Abstract

Pulsed-field gel electrophoresis has been applied to separate DNA from mouse L1210 cells exposed to X-ray doses of 1 to 50 Gy. Simultaneous separation of marker chromosomes in the range 0.1 to 12.6 Mbp allowed calculation of the size distribution of the radiation-induced fragments. The distribution was consistent with a random induction of double-strand breaks (DSBs). A theoretical relationship between the size distribution of such fragments and the average number of induced breaks was used to calculate the yield and dose response. The DNA distribution was determined by both radiolabeling and fluorescence staining. Two independent methods were used to evaluate the radiation-induced yield of DSBs, both assuming that all DNA is broken at random. In the first method we compared the theoretical and experimental fraction of DNA that is below a given size limit. By this method we estimated the yield to be 0.006-0.007 DSB/Gy per million base pairs using the radiolabel and 0.004-0.008 DSB/Gy per million base pairs by fluorescence staining. The dose response was linear in both cases. In the second method we looked only at the size distribution in the resolving part of the gel and compared it to the theoretical distribution. By this method a value of approximately 0.012 DSB/Gy/Mbp was found, using fluorescence as a measure of DNA distribution.
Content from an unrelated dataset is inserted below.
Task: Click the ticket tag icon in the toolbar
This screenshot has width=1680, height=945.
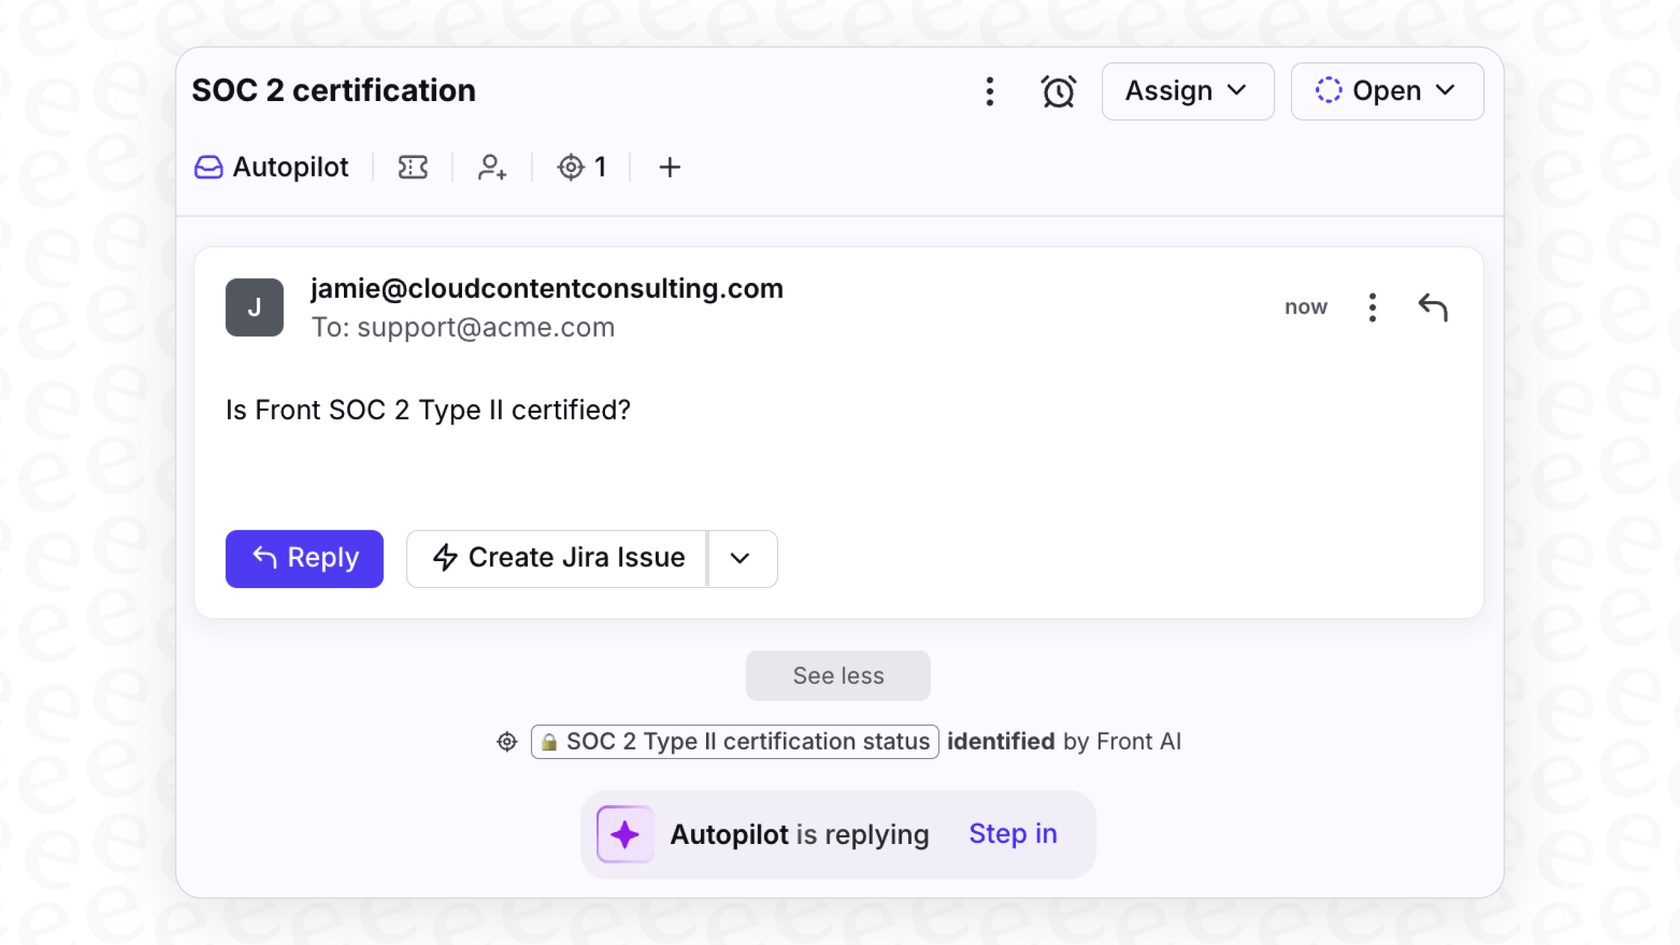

In a normal diploid mammalian genome of size 6000 Mbp, this is equivalent to a yield of 25-50 DSBs/Gy or 70 DSBs/Gy, respectively. The second approach, which looks only at the smaller fragments, may overestimate the yield, while the first approach suffers from uncertainties about the fraction of DNA irreversibly trapped in the well. The assay has the capacity to detect a dose of less than 1 Gy.